───── Text block ─────

Re: [PATCH] PCI/ASPM: Don't remove pcie_link_state until we stop the last device

[Date Prev][Date Next][Thread Prev][Thread Next][Date Index][Thread Index]

 




在 2015/8/29 20:20, Bjorn Helgaas 写道:
> Hi Yijing,
> 
> On Thu, Jul 30, 2015 at 12:09:20PM +0800, Yijing Wang wrote:
>> Now we stop the pci_bus->devices in reverse order, but in
>> pcie_aspm_exit_link_state(), we only would do something when
>> the device is the last one.
>>
>> void pcie_aspm_exit_link_state(struct pci_dev *pdev)
>> {
>> 	...
>> 	if (!list_is_last(&pdev->bus_list, &parent->subordinate->devices))
> 
> Ugh.  This was caused by a confusion between two different meanings of
> "last":
> 
>   1) the element at the end of the list, and
>   2) the only remaining element in the list
> 
> 3419c75e15f8 ("PCI: properly clean up ASPM link state on device remove"),
> which added this line, clearly intended the second, but list_is_last()
> implements the first.
> 
> But that's a trivial problem.  I think the real problem is that the way we
> manage ASPM link_state is a complete disaster.  I want to make steps toward
> cleaning that up rather than apply band-aids to a broken design.
> 
> I struggled to understand this, so I'm going to ramble a bit to see if I
> understand the problem correctly.  Your hierarchy is this:
> 
>   b7:02.0 bridge to [bus bb-bd]  Downstream Port; ASPM on Link to bus bb
>   bb:00.0 bridge to [bus bc-bd]  Switch Upstream Port; no ASPM
>   bb:00.1 endpoint
>   bb:00.2 endpoint
>   bb:00.3 endpoint
>   bb:00.4 endpoint
>   bc:01.0 bridge to [bus bd]     Switch Downstream Port; ASPM on Link to bus bd
>   bd:00.0 endpoint
> 
> There are only two Links in this picture:
> 
>   1) from b7:02.0 to bb:00.0
>   2) from bc:01.0 to bd:00.0
> 
> Those are the two Links where ASPM is important.  Bus bc is the switch's
> internal bus, so the connection from bb:00.0 to bc:01.0 is not a Link and
> ASPM is not applicable.

─────

→ **Work to do**:
In the ASPM patch thread, why is ASPM not applicable to the connection from bb:00.0 to bc:01.0? These records come from a separate source.

───── Dataset excerpts ─────

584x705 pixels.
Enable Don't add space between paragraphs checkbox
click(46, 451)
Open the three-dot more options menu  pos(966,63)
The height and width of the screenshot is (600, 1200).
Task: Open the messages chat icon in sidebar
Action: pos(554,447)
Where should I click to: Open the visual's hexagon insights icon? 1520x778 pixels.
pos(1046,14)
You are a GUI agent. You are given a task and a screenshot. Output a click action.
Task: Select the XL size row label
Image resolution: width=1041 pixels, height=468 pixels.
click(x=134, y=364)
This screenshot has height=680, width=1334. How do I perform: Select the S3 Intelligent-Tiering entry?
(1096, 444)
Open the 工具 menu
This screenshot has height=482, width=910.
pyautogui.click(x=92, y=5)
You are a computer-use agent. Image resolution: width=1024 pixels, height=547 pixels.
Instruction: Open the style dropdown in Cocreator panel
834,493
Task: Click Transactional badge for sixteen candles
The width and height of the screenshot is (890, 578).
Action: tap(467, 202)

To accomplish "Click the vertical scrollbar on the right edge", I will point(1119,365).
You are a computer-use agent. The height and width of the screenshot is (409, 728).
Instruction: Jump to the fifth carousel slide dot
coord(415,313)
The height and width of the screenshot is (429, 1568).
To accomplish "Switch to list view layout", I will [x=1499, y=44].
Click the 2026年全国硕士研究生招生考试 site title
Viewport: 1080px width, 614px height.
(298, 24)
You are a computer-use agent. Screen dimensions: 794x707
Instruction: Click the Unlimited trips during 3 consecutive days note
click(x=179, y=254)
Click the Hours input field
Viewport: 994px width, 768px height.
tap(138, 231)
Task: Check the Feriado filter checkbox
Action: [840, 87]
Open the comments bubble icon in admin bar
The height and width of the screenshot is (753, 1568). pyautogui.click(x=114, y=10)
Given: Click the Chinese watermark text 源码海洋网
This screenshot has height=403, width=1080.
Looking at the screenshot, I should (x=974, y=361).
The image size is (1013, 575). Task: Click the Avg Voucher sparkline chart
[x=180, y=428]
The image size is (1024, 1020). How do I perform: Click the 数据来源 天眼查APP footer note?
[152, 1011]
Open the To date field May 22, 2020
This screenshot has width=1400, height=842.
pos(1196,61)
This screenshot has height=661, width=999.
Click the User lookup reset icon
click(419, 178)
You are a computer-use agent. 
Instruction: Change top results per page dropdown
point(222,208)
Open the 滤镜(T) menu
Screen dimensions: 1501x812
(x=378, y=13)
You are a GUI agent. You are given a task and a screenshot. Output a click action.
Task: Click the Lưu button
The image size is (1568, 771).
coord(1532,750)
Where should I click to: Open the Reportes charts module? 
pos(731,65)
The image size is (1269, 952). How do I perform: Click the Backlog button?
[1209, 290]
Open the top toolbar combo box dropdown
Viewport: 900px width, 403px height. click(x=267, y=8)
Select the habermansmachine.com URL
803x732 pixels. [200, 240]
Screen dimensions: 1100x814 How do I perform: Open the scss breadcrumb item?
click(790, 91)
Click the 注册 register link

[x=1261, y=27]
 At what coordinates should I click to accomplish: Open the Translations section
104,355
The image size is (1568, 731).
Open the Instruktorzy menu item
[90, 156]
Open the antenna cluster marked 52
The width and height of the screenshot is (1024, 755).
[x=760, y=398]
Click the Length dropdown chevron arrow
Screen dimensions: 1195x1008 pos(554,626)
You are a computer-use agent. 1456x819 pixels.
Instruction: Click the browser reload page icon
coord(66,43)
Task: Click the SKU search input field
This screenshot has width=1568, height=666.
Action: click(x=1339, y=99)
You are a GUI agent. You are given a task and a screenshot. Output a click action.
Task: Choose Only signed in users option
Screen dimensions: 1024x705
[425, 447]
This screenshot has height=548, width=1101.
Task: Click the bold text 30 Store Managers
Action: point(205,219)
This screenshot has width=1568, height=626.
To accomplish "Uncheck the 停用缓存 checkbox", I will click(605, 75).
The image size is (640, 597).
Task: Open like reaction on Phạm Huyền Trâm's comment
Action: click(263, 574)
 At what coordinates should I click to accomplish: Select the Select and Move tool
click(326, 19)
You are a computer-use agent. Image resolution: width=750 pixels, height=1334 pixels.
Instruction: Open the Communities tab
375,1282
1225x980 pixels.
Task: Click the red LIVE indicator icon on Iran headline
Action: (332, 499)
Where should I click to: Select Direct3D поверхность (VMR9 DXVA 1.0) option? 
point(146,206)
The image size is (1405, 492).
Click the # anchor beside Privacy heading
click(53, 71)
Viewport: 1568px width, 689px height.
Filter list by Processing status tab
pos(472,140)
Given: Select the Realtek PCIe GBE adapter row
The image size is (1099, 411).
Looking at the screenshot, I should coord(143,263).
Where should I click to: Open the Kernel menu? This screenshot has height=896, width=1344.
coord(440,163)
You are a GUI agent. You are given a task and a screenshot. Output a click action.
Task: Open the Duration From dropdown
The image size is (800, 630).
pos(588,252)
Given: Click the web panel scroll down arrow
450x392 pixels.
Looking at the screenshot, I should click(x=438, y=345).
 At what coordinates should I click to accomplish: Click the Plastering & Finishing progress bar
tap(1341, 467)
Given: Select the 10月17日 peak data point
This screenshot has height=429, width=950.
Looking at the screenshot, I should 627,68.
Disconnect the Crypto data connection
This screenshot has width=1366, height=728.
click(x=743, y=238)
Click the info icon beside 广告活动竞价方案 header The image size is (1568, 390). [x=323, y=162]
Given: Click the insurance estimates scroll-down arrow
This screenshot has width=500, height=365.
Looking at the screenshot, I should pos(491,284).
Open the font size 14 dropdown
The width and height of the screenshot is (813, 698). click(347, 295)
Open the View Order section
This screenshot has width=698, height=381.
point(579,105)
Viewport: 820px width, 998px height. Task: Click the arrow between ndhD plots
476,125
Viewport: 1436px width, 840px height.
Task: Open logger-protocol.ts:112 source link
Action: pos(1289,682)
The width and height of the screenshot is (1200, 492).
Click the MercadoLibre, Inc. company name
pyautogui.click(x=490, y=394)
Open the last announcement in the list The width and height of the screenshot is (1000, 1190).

─────

→ **Result for this task**:
Bus bc is the switch's internal bus, so that connection is not a Link.